**RECORD LIST**
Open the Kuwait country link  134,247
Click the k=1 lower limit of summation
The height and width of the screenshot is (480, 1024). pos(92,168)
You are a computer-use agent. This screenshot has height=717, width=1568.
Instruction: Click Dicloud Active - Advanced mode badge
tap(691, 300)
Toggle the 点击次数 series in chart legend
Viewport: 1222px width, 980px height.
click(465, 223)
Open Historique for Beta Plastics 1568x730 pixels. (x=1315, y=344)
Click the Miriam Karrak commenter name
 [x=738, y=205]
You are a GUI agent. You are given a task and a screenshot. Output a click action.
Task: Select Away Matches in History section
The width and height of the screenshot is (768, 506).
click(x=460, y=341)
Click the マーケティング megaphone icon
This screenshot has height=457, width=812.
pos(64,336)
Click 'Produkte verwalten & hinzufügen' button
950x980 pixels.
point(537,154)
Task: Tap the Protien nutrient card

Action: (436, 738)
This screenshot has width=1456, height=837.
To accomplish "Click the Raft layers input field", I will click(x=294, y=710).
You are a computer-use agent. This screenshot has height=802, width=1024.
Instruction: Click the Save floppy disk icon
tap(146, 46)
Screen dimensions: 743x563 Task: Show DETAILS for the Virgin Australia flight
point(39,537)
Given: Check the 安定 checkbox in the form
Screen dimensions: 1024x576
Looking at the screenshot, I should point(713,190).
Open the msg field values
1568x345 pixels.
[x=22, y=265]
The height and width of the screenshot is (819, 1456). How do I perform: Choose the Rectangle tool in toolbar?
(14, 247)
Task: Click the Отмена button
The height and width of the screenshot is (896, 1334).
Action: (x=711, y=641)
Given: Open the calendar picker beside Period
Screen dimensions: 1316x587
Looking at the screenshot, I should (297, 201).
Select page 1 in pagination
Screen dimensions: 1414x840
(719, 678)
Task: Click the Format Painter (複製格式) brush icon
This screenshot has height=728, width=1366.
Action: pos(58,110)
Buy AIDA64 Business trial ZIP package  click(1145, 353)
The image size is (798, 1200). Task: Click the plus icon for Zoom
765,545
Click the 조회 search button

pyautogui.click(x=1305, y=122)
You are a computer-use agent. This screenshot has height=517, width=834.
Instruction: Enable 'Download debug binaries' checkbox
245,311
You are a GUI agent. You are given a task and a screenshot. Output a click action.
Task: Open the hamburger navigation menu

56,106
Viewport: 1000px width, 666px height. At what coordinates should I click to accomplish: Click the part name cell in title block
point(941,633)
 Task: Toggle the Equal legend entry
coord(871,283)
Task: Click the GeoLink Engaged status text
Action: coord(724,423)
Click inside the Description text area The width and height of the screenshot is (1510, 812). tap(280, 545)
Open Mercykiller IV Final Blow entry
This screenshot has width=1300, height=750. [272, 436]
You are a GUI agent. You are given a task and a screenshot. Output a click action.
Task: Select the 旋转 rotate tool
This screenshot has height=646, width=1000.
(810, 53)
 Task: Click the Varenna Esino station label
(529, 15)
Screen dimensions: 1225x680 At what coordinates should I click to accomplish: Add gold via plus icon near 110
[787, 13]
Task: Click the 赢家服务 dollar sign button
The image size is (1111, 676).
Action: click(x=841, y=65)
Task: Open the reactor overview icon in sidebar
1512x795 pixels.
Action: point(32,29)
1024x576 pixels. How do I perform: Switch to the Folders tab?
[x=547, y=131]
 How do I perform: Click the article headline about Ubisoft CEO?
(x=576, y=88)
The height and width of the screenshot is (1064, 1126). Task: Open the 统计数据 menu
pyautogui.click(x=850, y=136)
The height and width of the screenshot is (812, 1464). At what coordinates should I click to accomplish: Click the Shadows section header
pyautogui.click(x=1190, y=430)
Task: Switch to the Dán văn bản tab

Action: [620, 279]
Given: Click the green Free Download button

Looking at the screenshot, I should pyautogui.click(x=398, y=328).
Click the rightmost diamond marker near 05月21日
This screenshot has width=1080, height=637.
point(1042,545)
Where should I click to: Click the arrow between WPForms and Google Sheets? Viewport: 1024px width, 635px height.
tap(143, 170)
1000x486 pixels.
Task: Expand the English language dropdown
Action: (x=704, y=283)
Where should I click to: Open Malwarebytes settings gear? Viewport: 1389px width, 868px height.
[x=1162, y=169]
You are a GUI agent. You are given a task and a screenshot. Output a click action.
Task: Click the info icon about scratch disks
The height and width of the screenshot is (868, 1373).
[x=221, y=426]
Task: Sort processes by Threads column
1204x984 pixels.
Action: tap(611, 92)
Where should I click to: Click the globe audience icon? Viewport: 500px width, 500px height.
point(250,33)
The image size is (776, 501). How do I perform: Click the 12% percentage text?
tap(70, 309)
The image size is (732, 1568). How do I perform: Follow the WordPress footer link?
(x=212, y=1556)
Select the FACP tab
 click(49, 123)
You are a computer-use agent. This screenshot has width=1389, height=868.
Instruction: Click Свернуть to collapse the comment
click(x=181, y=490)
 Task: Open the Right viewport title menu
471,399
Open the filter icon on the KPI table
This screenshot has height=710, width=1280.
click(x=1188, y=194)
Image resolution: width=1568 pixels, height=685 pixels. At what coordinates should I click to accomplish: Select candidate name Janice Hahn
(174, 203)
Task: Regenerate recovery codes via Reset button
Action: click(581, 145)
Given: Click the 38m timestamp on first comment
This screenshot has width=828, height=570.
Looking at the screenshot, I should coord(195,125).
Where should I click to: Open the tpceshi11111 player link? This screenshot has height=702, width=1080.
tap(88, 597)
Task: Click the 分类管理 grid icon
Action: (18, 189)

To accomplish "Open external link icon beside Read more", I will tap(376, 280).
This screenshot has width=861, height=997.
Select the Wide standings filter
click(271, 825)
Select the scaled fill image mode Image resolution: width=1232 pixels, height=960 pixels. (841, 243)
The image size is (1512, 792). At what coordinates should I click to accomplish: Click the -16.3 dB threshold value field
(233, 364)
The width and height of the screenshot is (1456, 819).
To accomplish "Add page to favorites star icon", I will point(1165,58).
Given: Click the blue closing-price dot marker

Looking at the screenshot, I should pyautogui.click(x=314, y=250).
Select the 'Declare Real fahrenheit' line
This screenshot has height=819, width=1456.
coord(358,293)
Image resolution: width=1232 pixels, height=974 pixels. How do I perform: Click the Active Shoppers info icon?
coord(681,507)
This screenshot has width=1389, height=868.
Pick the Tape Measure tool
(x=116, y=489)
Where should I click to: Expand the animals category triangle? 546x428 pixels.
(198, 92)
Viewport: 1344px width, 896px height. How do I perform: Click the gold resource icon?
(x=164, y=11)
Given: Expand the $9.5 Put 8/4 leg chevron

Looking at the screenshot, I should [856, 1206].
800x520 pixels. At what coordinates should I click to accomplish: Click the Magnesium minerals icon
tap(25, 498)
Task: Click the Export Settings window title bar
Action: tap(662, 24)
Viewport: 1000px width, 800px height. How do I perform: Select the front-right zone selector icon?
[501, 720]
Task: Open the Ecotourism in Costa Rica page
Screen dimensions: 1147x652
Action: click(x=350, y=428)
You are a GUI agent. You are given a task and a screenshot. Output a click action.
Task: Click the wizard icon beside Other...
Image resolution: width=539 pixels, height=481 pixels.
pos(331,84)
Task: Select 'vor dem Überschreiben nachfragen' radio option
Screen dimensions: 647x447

**SHORT PROBLEM**
Rewrite the records above as a JSON list of strings with one string per line and blank lines omitted, starting with the line that contains "Given: Click the green Free Download button" and going on through the line that contains "Select the scaled". Include only those lines.

**CORRECT RESULT**
[
  "Given: Click the green Free Download button",
  "Looking at the screenshot, I should pyautogui.click(x=398, y=328).",
  "Click the rightmost diamond marker near 05月21日",
  "This screenshot has width=1080, height=637.",
  "point(1042,545)",
  "Where should I click to: Click the arrow between WPForms and Google Sheets? Viewport: 1024px width, 635px height.",
  "tap(143, 170)",
  "1000x486 pixels.",
  "Task: Expand the English language dropdown",
  "Action: (x=704, y=283)",
  "Where should I click to: Open Malwarebytes settings gear? Viewport: 1389px width, 868px height.",
  "[x=1162, y=169]",
  "You are a GUI agent. You are given a task and a screenshot. Output a click action.",
  "Task: Click the info icon about scratch disks",
  "The height and width of the screenshot is (868, 1373).",
  "[x=221, y=426]",
  "Task: Sort processes by Threads column",
  "1204x984 pixels.",
  "Action: tap(611, 92)",
  "Where should I click to: Click the globe audience icon? Viewport: 500px width, 500px height.",
  "point(250,33)",
  "The image size is (776, 501). How do I perform: Click the 12% percentage text?",
  "tap(70, 309)",
  "The image size is (732, 1568). How do I perform: Follow the WordPress footer link?",
  "(x=212, y=1556)",
  "Select the FACP tab",
  " click(49, 123)",
  "You are a computer-use agent. This screenshot has width=1389, height=868.",
  "Instruction: Click Свернуть to collapse the comment",
  "click(x=181, y=490)",
  " Task: Open the Right viewport title menu",
  "471,399",
  "Open the filter icon on the KPI table",
  "This screenshot has height=710, width=1280.",
  "click(x=1188, y=194)",
  "Image resolution: width=1568 pixels, height=685 pixels. At what coordinates should I click to accomplish: Select candidate name Janice Hahn",
  "(174, 203)",
  "Task: Regenerate recovery codes via Reset button",
  "Action: click(581, 145)",
  "Given: Click the 38m timestamp on first comment",
  "This screenshot has width=828, height=570.",
  "Looking at the screenshot, I should coord(195,125).",
  "Where should I click to: Open the tpceshi11111 player link? This screenshot has height=702, width=1080.",
  "tap(88, 597)",
  "Task: Click the 分类管理 grid icon",
  "Action: (18, 189)",
  "To accomplish \"Open external link icon beside Read more\", I will tap(376, 280).",
  "This screenshot has width=861, height=997.",
  "Select the Wide standings filter",
  "click(271, 825)",
  "Select the scaled fill image mode Image resolution: width=1232 pixels, height=960 pixels. (841, 243)"
]